Many times the people of Israel sang of God’s goodness using the words, “For He is good. For His mercy endures forever.” David sang this in his song of thanksgiving [1 Chron. 16:34]. It was the theme of the people of Israel when the Ark was brought to the temple [2 Chron. 5:13]. This was part of the their worship as the presence of God filled the temple [2 Chron. 7:3]. When worship was restored at the temple they sang these same words [Ezra 3:11], and as David looks back at God’s goodness to Israel these words are his response [Psalm 106:1; 107:1; 118:1]. Psalm 136 verse 1 begins with the words, “Oh, give thanks to the Lord, for He is good! For His mercy endures forever,” and the phrase, “For His mercy endures forever” is repeated 25 times in the next 26 verses as a response to the Lord in thankfulness for His goodness. YES – God is good!
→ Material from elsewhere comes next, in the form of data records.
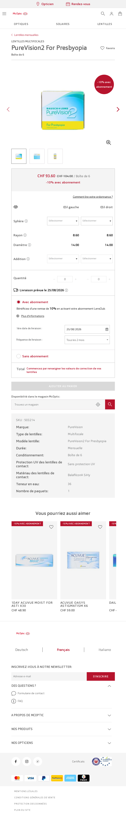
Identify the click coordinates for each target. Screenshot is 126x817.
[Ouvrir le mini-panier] (120, 13)
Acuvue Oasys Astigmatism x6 (74, 604)
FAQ (17, 701)
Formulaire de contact (27, 693)
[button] (111, 13)
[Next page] (117, 109)
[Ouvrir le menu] (4, 13)
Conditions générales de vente (34, 797)
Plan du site (22, 810)
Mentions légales (26, 791)
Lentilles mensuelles (26, 35)
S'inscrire (101, 676)
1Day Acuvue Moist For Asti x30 (32, 604)
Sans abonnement (35, 356)
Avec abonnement (35, 302)
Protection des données (30, 803)
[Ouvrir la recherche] (103, 13)
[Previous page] (9, 109)
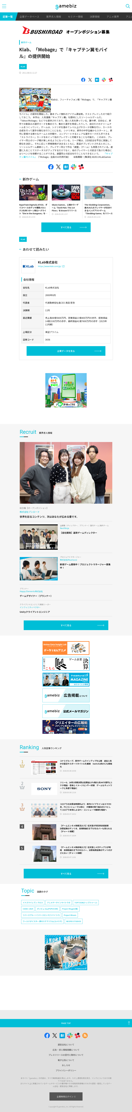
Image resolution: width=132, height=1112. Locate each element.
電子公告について (66, 1060)
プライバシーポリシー (66, 1070)
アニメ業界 (113, 16)
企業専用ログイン (66, 1096)
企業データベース (29, 16)
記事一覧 (8, 16)
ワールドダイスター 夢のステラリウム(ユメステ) (42, 921)
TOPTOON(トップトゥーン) (85, 902)
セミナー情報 (75, 16)
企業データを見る (66, 351)
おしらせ (66, 1065)
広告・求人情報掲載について (66, 1049)
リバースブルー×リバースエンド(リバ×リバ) (41, 915)
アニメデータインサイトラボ (58, 902)
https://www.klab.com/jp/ (51, 266)
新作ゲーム (26, 42)
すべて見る (66, 227)
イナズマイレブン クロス (33, 902)
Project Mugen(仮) (70, 908)
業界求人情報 (53, 16)
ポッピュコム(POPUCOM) (47, 908)
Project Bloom (70, 915)
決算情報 (95, 16)
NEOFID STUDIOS (73, 921)
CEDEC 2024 (28, 908)
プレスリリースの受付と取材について (66, 1054)
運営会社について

People often blame God when bad things happen, but He is not the author of anything that is bad. The devil sows that lie into people’s minds to steer them away from the truth. Let’s worship God today and focus on His goodness.


In Psalm136, David wrote of different things that show God’s goodness and for which He is to be praised. Would you write a psalm today that emphasises the good things that God has done in your life and after each statement add the response “For His mercy endures forever”?

Why do you think it is that we tend to focus on the bad things that we experience and not on the good things? What effect does this kind of thinking have on us?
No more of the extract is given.